**DATA FOR THIS TASK**
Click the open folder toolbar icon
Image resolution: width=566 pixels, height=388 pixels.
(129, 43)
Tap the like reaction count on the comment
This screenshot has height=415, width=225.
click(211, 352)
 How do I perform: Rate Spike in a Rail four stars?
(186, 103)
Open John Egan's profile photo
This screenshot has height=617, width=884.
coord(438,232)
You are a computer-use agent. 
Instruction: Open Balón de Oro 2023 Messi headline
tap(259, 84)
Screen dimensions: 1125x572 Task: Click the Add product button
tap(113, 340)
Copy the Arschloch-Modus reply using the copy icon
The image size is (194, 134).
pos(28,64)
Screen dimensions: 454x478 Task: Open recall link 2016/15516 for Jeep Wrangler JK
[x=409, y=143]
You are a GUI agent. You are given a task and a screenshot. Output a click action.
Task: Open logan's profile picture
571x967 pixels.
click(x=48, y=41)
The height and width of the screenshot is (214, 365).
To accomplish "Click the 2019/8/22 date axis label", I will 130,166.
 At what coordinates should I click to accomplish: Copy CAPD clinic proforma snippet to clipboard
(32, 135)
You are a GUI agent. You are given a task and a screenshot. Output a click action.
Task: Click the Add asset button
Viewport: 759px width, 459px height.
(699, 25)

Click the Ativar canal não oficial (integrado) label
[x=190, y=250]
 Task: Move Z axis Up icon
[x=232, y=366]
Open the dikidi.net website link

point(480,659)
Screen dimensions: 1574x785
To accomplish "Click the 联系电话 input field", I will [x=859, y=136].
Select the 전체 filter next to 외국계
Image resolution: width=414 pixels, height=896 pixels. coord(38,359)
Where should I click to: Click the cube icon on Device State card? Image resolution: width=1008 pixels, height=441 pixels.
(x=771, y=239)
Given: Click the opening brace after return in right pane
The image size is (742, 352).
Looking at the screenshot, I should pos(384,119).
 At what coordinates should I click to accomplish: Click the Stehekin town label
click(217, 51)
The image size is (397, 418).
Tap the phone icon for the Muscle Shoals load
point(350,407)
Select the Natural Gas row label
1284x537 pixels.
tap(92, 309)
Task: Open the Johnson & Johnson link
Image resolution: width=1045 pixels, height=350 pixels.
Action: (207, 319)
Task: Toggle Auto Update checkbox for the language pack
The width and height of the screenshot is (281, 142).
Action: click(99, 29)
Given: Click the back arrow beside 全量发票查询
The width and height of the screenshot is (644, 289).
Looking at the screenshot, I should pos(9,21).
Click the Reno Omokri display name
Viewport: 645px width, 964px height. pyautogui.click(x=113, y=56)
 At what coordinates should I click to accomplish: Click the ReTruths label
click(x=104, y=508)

**INSTRUCTIONS FOR THE TASK**
Starting at the line that holds "Given: Click the back arrow beside 全量发票查询", set down each line exactly through the last line of the records above, and no others.

**TASK ANSWER**
Given: Click the back arrow beside 全量发票查询
The width and height of the screenshot is (644, 289).
Looking at the screenshot, I should pos(9,21).
Click the Reno Omokri display name
Viewport: 645px width, 964px height. pyautogui.click(x=113, y=56)
 At what coordinates should I click to accomplish: Click the ReTruths label
click(x=104, y=508)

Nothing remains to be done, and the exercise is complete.